Explaining the two-way causality between inequality and democratization through corruption and concentration of power
Corruption increases inequality in the society (Gupta et al, 1998) by reducing economic growth, biasing the tax system, reducing the amount and the efficiency of spending on key areas for human capital formation. Mohtadi and Roe (2002) and Mohtadi and Agarwhal (2002) argue that democracy first increases corruption due to the newly introduced freedom and rights, and then as democracy grows corruption decreases. The purpose of this paper is to examine the relationship between inequality and democracy in two directions, both the effect of democracy on inequality and the effect of inequality on democracy. It will help to establish a more direct link than explaining inequality indirectly through corruption.

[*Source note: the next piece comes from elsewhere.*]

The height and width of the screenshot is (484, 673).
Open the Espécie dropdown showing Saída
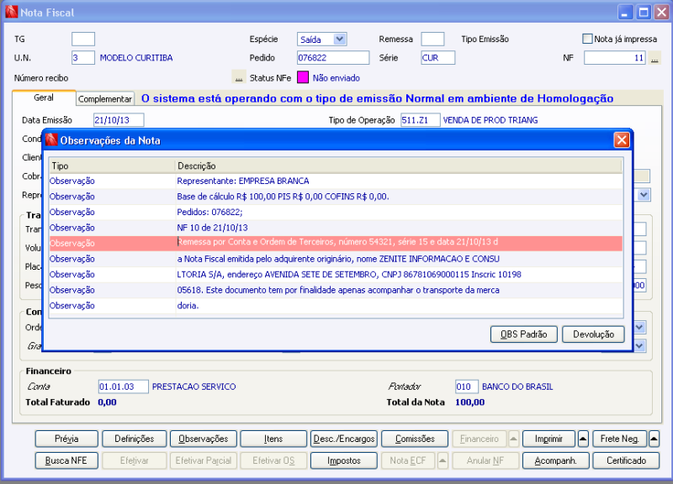point(340,39)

It follows from the existing literature on democratization and inequality that higher level of inequality brings decrease in democratization, since inequality increases the incentives of the elite class to limit the democractic rights of the rest of the population in order to avoid any uprisings. (Acemoglu, 2001) The causality may be thought to run from the other direction, too; that is, from the effect of democracy on inequality: Democracy first increases, then decreases corruption (Mohtadi and Roe, 2002) So, at the beginning, the increased corruption due to democratization would be expected to increase inequality (Gupta et al, 1998).Then at the later stages democracy lowers the inequality since it lowers corruption, rent seeking agents would be high in number and the average rent would decrease.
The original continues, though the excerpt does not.